The motors obtained are 12V, 3.6 degrees per step, four phase, unipolar stepping motors. Since a resolution of two degrees or less is desired, the motors will have to be half stepped. Each winding in the motor requires 150mA for proper stepping or half stepping. The manufacturer included a driver schematic with suggested component values which will be used in the final design. The output control signals from the microprocessor are sent through a resistor to the base of an NPN transistor. The transistor behaves like a switch which is open if there is no voltage to the base (control signal of logical zero) and is closed if there is a voltage to the base (control signal of one). When the switch is open there is no current in the winding and when the switch is closed, it drives a current through the winding causing the motor to step. The common center tap will be biased at 12V from the power supply as this ensures that the collector of each transistor will be approximately 12V. With the collector biased in this way, and the emitter connected to ground, it is easy to see that any small signal to the base will switch the transistor to drive current. The diodes are used for protecting the circuit from transient spikes, and the resistors are used for current limiting.

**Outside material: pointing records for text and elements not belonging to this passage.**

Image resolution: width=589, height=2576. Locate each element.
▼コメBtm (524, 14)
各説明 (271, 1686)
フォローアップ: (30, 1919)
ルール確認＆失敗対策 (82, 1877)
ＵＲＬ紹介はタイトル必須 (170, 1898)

The assembly code used for the control of the motors is also appended to this report. Symbol names for the proper address values of the output ports were first assigned so that they could be easily recalled throughout the program. Then program then goes through some initializing procedures to ensure that the motors' starting point is known. Next, the angle of rotation necessary to center the user is read in (this was calculated by the tracking device and the tracking assembly program) and converted into the number of steps the motor must turn. Since the bulk of the motion done by the user will be lateral as opposed to vertical, horizontal sweeping will be implemented prior to vertical sweeping. Once the number of steps is determined, the program looks at another memory location which will have information about the direction of motion. With this information, it can jump to either the forward rotation loop or the reverse rotation loop. After rotation is complete, the program saves the status of the horizontal position by storing two pieces of information, the pointer of the step sequence and the number of the step sequence. The pointer is used to ensure proper sequencing and cycle count. The last step of the horizontal movement is to call the vertical movement. This follows the same principles as explained above. The next call of the motor control program will be initiated by the tracking program upon calculating a new position to move. One thing which will be added to the program is a delay time in the rotation loops. The amount of time of this delay will be determined by how fast, or slow, the motors should rotate in order to keep the video signal stationary and to ensure proper stepping of the motors.